Le gustaba que le dijeran Aura, me consta porque me lo pedía quedito, barnizándome con saliva el oído, así m’hijo, dígame así, dígame Aura, Aurita, no, mejor Aurita no, y se reía, porque parece que me pide como que me espere, orita, espérese, y yo traigo prisa con usté, y se reía más.

Y me acuerdo perfecto que fue en la tercera a la derecha porque eran más de las siete del lunes. La casa no abría los lunes y yo no tenía que tocar el piano ni llevar mandados. Porque ciego sí soy, pero en esta casa en donde nací como bala escapada sabrá Dios de qué cartuchera, no sólo me sé los recovecos y las esquinas, las paredes y las puertas, sino cada arruga de la alfombra roída que había en la sala en ese entonces y las duelas levantadas que hay ahora.

Ese lunes me fui para la tercera recámara, allí nomás dando la vuelta, porque allá estaba Rosaura, como cada ocho días, ya casi por poner el disco de Toña la Negra que a mí me gustaba y del que nunca pude aprenderme la letra de las canciones. Ya andaba en mis diecisiete y, por decir de las señoras de la casa, estaba agarrando pinta y mañas de hombre; había que sofocarme, decían las pícaras. Sofóquenlo al Casimiro, porque así me llamo por alguna festiva crueldad, gritaba doña Antonieta la mayor, y todas se reían con ganas. A mí me divertía y me entraba un calorcito raro con lo de la sofocada, porque sabía muy bien de eso. Desde andar a gatas las oía yo sofocando hombres y sofocándose ellas, a ambos lados del pasillo.

La Rosaura se creyó lo de doña Antonieta o a lo mejor de todos modos ya me tocaba, pero ella se encargó de sofocarme los lunes. Luego yo ya me las arreglaba para andarme sofocando de martes a domingo donde se pudiera, pero con ella, los lunes. Y ese lunes me fui para la recámara, de vuelta al paraíso.

Estábamos bailando lentito, ella sin nada, yo en calzones no me acuerdo por qué, igual estaba por quitármelos cuando me agarró a bailar. Me di cuenta de que las chicharras estaban dale que dale allá afuera, clamando lluvia, prendiendo el ambiente de calenturas, sólo porque de repente se hizo el silencio.

Supe que era el Zurdo porque Rosaura, medio ahogada, como escupiendo el apodo alcanzó a decirlo en un jadeo.
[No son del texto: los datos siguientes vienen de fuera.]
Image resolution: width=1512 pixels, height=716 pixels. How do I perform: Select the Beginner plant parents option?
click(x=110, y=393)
Fue el último, calculo, porque después de un golpe seco como el de un machete contra un carrizo, o así me pareció, ya ni el resuello le sentí.

Luego el Zurdo me agarró del resorte del calzón y me jaló contra su asquerosa panza de sapo, ahora vas tú, ¿a poco no sabías que esta vieja era mía?, me sentenció con esa peste que le salía del hocico. Pero nomás se me agarró al cuerpo y se fue cayendo despacito porque Doña Antonieta le acababa de rajar doce centímetros de cuero cabelludo con un tubo de media con el que estaban arreglando el baño.
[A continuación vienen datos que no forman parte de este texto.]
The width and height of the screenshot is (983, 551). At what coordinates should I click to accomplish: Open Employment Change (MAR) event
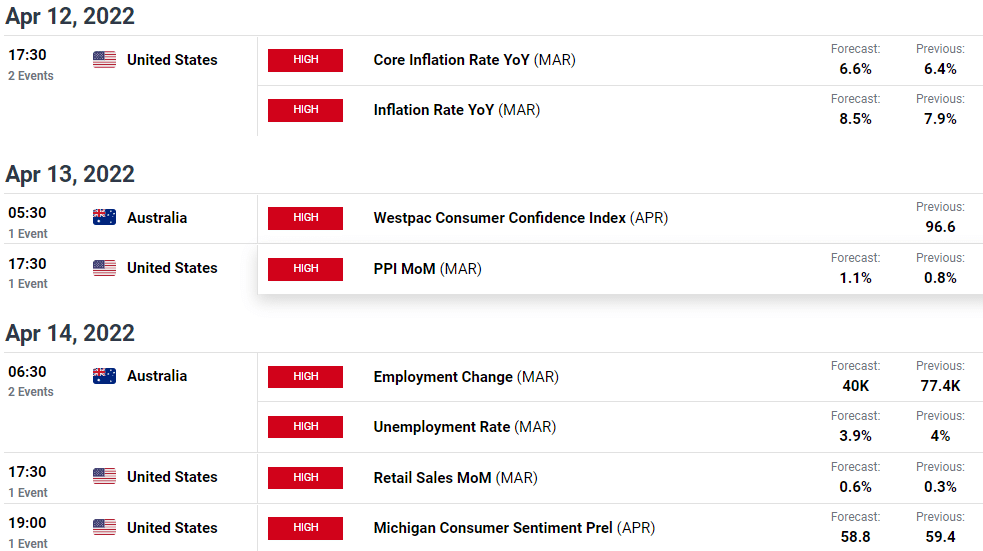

Cuando los genízaros cargaron con el Zurdo, todavía medio zombie, gritaba que pinche ciego, me la vas a pagar cuando salga. De eso hace catorce años, los mismos que le dictaron de cárcel, todavía no sé por qué, pues catorce años no le llegan siquiera a los veintidós de la Rosaura cuando se la cargó, y mucho menos a los que le faltaban por vivir en pleno sofoco. Pero así son los jueces cuando juzgan a los zurdos de este mundo.

Hoy salió el Zurdo de la cárcel y aquí me tuvo, pegado a la puerta desde las seis de la mañana. A las citas hay que estar temprano. A mis treinta y uno ya terminé de aprenderlo. Los silencios son largos hasta que algo viene y los levanta, como el zumbar de chicharras. Pero eso fue hasta la noche. Toma su tiempo salir de Almoloya, agarrar un taxi o caminar, comer un taco, reorientarse, quizá hacer una visita a alguien muy secreto y muy íntimo, una despedida, o seguir a un alma conocida, de lejos, perderla de vista, y luego, cayendo la tarde, cumplir con los trabajos del destino.
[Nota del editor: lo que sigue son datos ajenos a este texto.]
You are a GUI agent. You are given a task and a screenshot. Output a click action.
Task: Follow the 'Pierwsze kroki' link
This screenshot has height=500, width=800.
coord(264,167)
Supe que era él cuando le dejé caer el mismo tubo que doña Antonieta guardó en un rincón de su cuarto como amuleto desde esa noche. Lo supe porque cuando la puerta rechinó, las chicharras callaron. Diez segundos, un minuto, tres, no sé. Luego volvieron aullar como demonios.

No sé si me darán catorce. Pero estoy seguro de que Rosaura ha valido la cárcel para dos hombres sin arrepentimiento. La Rosaura, Aura, sabía sofocar. Quizá sean catorce o menos por alguien como el Zurdo, pero no tengo prisa en saberlo, mientras, me dejo ir y floto sobre la espesura anhelante del escándalo de las chicharras en celo.